I work in a casino that uses an application called Floor Focus, and it lets me track various bits of information about the current status of play on the floor. The issue is that we use iDevices that we can carry with us on the floor.
We have had some of these devices become “Bricked” for use in the floor focus application because the current certificate used is SHA-1 (iOS 13 requires SHA-2) and the certificate is good for 40 years (iOS13 requires 825 days or fewer). Now I am looking at needing to get a new certificate that will fall within that requirement from iOS 13 and was told the best way to do so would be to use a 3rd party company (Let’s Encrypt was mentioned as a good option) but I do not know what the next steps would be in getting this corrected. Any help/insight would be MUCH appreciated! Thanks!
I think whether you can viably use Let's Encrypt is going to depend on how the Floor Focus server is hosted. Are you running it on a casino server, or is it run by a vendor? Is it accessible from the internet or is it on an internal network only?
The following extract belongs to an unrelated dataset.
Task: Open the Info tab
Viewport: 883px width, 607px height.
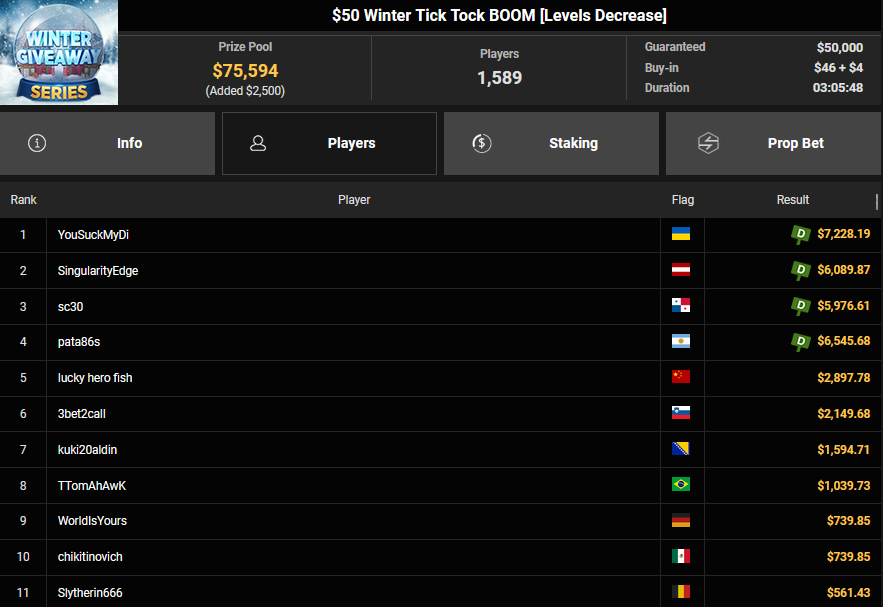Action: [107, 143]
Most of the information you will find about Let's Encrypt is going to be relevant to operating a public website on the internet. Things can get a little complicated with more exotic use cases.
I have a suspicion that it might be easier for you to acquire a 2-3 year certificate from a commercial vendor like Digicert or Sectigo, but if you can answer some of the above questions, that would help
If possible, you could intercept the TLS and use a proxy server to satisfy the iOS 13 request requirements and leave the 40 year certified systems untouched.